Please report every line in the entries below that contains the word "should". Case counts, so a line matches only if the letters are upper- or lowercase as given.

Data drawn from a collection
[start]

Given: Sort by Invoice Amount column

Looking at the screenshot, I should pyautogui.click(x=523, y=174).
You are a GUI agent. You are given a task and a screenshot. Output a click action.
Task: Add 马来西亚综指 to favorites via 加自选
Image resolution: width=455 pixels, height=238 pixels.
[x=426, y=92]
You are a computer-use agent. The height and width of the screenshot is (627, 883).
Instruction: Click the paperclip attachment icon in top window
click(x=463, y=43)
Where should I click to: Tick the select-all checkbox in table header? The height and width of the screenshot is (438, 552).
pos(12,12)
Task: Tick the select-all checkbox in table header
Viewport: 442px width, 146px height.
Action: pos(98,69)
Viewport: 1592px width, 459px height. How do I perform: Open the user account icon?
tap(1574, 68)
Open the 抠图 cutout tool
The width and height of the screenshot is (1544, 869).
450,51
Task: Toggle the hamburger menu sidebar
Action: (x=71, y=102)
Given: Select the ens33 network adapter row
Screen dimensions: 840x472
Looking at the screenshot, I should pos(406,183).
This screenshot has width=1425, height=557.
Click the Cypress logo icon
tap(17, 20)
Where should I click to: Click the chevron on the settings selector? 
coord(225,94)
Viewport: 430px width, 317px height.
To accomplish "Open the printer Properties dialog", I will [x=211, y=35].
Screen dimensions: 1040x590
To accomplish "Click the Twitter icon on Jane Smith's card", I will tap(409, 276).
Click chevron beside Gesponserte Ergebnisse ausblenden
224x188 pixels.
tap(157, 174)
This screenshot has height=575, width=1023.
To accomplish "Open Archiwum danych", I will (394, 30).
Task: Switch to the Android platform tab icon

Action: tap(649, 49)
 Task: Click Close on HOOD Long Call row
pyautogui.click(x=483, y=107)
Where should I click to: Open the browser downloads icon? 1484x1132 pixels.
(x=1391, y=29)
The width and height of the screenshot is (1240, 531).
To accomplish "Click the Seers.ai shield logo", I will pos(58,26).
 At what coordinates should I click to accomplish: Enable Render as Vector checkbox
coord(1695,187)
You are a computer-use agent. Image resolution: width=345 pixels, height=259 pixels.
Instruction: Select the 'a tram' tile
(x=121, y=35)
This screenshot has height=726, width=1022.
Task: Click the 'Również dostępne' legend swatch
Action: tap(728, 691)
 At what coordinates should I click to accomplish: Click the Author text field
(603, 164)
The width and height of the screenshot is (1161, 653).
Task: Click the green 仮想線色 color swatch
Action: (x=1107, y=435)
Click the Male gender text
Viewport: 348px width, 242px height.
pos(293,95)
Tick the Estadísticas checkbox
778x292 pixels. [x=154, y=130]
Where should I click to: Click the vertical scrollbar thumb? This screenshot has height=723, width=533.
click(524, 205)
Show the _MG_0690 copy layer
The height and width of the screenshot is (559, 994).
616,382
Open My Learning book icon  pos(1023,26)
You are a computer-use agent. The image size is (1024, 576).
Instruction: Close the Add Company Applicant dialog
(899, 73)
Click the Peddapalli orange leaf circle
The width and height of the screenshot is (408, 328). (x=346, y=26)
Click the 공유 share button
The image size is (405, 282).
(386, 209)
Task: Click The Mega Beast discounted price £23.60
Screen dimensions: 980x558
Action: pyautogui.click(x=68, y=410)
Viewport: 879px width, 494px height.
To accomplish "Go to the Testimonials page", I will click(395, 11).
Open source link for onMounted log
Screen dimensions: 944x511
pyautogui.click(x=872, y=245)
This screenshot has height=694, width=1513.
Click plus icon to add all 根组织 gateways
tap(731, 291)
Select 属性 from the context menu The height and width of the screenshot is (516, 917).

[end]

TASK RESPONSE ▸
Looking at the screenshot, I should pyautogui.click(x=523, y=174).
Where should I click to: Tick the select-all checkbox in table header? The height and width of the screenshot is (438, 552).
Looking at the screenshot, I should pos(406,183).
Where should I click to: Click the chevron on the settings selector? 
Where should I click to: Open the browser downloads icon? 1484x1132 pixels.
 At what coordinates should I click to accomplish: Enable Render as Vector checkbox
 At what coordinates should I click to accomplish: Click the Author text field
Where should I click to: Click the vertical scrollbar thumb? This screenshot has height=723, width=533.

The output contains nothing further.